Laurens-Marathon High School to Close

This spring the Laurens-Marathon school district will graduate its last class.  Future students will be sent to Pocahontas once they enter the 9th grade.  Jr-Hi sports will also be supervised by the neighboring district but classes will remain in Laurens.

The decision was made in a 3-2 vote of the school board following four years of turmoil.  It began in 2013 with the resignation of a coach who could not field a team.  It progressed through  multiple opinion surveys, a serious episode of district overspending in violation of state law, the firing of the superintendent, an athletic sharing agreement, a partial day academic sharing agreement, another state notice of non-compliance, contentious negotiations, and a near-reversal of direction to join Sioux Rapids rather than Pocahontas.

The district was also plagued by families who open enrolled their kids elsewhere, some poor "report cards"  handed to the high school and middle school by the Iowa Department of Education, a  defeated school board president in 2013, a board resignation in 2016, and the long- time problems of declining population and Iowa's underfunding of public schools.

The district will remain independent.  Its contract with Pocahontas Area Community School District is for five years.  The board made clear to PAC that they did not expect to proceed toward consolidation.  The contract renews automatically in two year increments unless one district wants to interrupt that process.

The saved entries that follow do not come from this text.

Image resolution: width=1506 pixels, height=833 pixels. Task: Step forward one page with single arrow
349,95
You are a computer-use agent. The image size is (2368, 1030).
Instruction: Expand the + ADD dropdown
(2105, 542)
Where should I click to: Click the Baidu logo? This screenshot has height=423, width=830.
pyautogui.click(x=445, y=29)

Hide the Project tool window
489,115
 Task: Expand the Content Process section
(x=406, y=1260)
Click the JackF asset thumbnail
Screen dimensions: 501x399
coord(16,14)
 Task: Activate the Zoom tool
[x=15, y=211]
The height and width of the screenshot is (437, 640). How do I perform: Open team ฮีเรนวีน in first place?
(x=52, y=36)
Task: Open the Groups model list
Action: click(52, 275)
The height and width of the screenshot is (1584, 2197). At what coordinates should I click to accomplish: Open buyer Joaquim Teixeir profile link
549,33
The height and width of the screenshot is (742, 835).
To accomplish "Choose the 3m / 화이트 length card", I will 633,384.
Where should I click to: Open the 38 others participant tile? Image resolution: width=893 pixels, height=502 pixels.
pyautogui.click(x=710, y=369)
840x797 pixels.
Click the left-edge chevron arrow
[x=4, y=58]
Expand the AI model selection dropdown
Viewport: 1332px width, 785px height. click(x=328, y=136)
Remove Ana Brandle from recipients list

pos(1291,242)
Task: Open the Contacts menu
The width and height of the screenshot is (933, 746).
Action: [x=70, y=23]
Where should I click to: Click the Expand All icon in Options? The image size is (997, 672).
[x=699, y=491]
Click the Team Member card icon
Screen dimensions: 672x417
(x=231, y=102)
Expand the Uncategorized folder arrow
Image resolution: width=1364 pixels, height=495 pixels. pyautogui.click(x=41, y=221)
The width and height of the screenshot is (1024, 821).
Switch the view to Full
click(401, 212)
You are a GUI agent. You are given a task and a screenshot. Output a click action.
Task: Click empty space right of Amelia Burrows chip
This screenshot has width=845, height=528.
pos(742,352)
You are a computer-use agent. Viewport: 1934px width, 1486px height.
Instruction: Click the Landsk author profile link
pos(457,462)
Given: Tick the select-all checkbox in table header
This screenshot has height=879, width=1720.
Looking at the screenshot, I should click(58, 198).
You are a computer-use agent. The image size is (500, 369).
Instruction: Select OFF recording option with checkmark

L-M now becomes only the second public school in Iowa to have an enrollment that stops at eighth grade.  Other independent schools such as Albert City-Truesdale stop at sixth grade.  AC-T has been without its upper grades for 13 years.

The last act for L-M  came on January 23, 2017.  A special meeting was held to hear public opinion in the hour before the vote was scheduled.  The school library was filled by as many adults as there are kids in the high school.  There was only minor resistance to the proposed agreement.  The principle attitude was one of resignation.

After 75 minutes of discussion the board voted.  Pete Runneberg moved to approve the deal.  It was seconded by Chuck Harrold and supported by Dorothy Lamberti, a new face on the board.  President  Matt Tate and long-time member Deb Kenobbie voted against the contract as they had done in a preliminary meeting with the PAC board on January 9.